4.3 Mitigation Options
In tropical regions there are large opportunities for C mitigation, though
they cannot be considered in isolation of broader policies in forestry, agriculture,
and other sectors. Additionally, options vary by social and economic conditions:
in some regions slowing or halting deforestation is the major mitigation opportunity;
in other regions, where deforestation rates have declined to marginal levels,
improved natural forest management practices, afforestation, and reforestation
of degraded forests and wastelands are the most attractive opportunities. However,
the current mitigative capacity11
is often weak and sufficient land and water is not always available.
Non-tropical countries also have opportunities to preserve existing C pools,
enhance C pools, or use biomass to offset fossil fuel use. Examples of strategies
include fire or insect control, forest conservation, establishing fast-growing
stands, changing silvicultural practices, planting trees in urban areas, ameliorating
waste management practices, managing agricultural lands to store more C in soils,
improving management of grazing lands, and re-planting grasses or trees on cultivated
Wood and other biological products play several important roles in carbon mitigation:
they act as a carbon reservoir; they can replace construction materials that
require more fossil fuel input; and they can be burned in place of fossil fuels
for renewable energy. Wood products already contribute somewhat to climate mitigation,
but if infrastructures and incentives can be developed, wood and agricultural
products may become a vital element of a sustainable economy: they are among
the few renewable resources available on a large scale.

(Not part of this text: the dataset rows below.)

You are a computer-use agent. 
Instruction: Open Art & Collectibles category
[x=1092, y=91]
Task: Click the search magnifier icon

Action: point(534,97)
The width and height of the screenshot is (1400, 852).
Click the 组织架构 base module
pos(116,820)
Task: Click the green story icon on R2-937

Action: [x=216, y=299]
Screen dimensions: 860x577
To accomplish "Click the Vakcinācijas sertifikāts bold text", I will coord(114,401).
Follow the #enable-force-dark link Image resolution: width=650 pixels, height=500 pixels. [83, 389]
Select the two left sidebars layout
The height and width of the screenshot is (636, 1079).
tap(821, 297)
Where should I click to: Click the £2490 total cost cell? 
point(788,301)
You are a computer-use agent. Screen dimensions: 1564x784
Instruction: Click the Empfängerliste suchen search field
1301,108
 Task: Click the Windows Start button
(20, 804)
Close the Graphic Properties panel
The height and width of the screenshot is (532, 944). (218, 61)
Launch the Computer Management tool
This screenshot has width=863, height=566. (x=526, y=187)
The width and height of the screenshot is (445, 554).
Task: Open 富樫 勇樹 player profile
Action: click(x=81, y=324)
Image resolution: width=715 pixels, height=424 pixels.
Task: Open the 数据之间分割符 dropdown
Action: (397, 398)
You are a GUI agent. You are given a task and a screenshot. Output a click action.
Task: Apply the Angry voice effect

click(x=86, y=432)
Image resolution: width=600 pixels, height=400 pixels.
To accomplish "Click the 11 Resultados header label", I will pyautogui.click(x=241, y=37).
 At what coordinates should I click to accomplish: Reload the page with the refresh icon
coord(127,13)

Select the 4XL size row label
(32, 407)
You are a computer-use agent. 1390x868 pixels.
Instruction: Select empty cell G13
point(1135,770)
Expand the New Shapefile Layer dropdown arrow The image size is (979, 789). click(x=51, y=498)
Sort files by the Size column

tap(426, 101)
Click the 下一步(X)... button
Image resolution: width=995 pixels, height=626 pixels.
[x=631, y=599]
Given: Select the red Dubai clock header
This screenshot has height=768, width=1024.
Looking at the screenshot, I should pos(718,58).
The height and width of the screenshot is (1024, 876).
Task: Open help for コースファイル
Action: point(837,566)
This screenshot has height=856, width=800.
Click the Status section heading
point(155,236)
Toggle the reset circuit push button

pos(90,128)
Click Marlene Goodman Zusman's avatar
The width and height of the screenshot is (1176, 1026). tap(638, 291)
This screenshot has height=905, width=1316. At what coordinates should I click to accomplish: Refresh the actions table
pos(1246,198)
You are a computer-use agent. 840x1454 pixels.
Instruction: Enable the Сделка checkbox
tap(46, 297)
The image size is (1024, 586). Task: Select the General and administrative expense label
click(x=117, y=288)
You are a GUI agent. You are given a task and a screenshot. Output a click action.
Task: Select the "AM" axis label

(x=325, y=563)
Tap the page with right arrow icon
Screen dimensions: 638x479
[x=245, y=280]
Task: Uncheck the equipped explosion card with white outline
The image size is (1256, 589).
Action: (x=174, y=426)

4.4 Criteria for Biological Carbon Mitigation Options
To develop strategies that mitigate atmospheric CO2 and advance
other, equally important objectives, the following criteria merit consideration:
- potential contributions to C pools over time;
- sustainability, security, resilience, permanence, and robustness of the
C pool maintained or created;
- compatibility with other land-use objectives;
- leakage and additionality issues;
- economic costs;
- environmental impacts other than climate mitigation;
- social, cultural, and cross-cutting issues, as well as issues of equity;
- the system-wide effects on C flows in the energy and materials sector.
Activities undertaken for other reasons may enhance mitigation. An obvious
example is reduced rates of tropical deforestation. Furthermore, because wealthy
countries generally have a stable forest estate, it could be argued that economic
development is associated with activities that build up forest carbon reservoirs.
4.5 Economic Costs
Most studies suggest that the economic costs of some biological carbon mitigation
options, particularly forestry options, are quite modest through a range. Cost
estimates of biological mitigation reported to date vary significantly from
US$0.1/tC to about US$20/tC in several tropical countries and from US$20 to
US$100/tC in non-tropical countries. Moreover the cost calculations do not cover,
in many instances, inter alia, costs for infrastructure, appropriate discounting,
monitoring, data collection and interpretation, and opportunity costs of land
and maintenance, or other recurring costs, which are often excluded or overlooked.
The lower end of the ranges are biased downwards, but understanding and treatment
of costs is improving over time. Furthermore, in many cases biological mitigation
activities may have other positive impacts, such as protecting tropical forests
or creating new forests with positive external environmental effects. However,
costs rise as more biological mitigation options are exercised and as the opportunity
costs of the land increases. Biological mitigation costs appear to be lowest
in developing countries and higher in developed countries. If biological mitigation
activities are modest, leakage is likely to be small. However, the amount of
leakage could rise if biological mitigation activities became large and widespread.
4.6 Marine Ecosystem and Geo-engineering
Marine ecosystems may also offer possibilities for removing CO2
from the atmosphere. The standing stock of C in the marine biosphere is very
small, however, and efforts could focus, not on increasing biological C stocks,
but on using biospheric processes to remove C from the atmosphere and transport
it to the deep ocean. Some initial experiments have been performed, but fundamental
questions remain about the permanence and stability of C removals, and about
unintended consequences of the large-scale manipulations required to have a
significant impact on the atmosphere. In addition, the economics of such approaches
have not yet been determined.
Geo-engineering involves efforts to stabilize the climate system by directly
managing the energy balance of the earth, thereby overcoming the enhanced greenhouse
effect. Although there appear to be possibilities for engineering the terrestrial
energy balance, human understanding of the system is still rudimentary. The
prospects of unanticipated consequences are large, and it may not even be possible
to engineer the regional distribution of temperature, precipitation, etc. Geo-engineering
raises scientific and technical questions as well as many ethical, legal, and
equity issues. And yet, some basic inquiry does seem appropriate.
In practice, by the year 2010 mitigation in land use, land-use change, and
forestry activities can lead to significant mitigation of CO2 emissions.
Many of these activities are compatible with, or complement, other objectives
in managing land. The overall effects of altering marine ecosystems to act as
carbon sinks or of applying geo-engineering technology in climate change mitigation
remain unresolved and are not, therefore, ready for near-term application.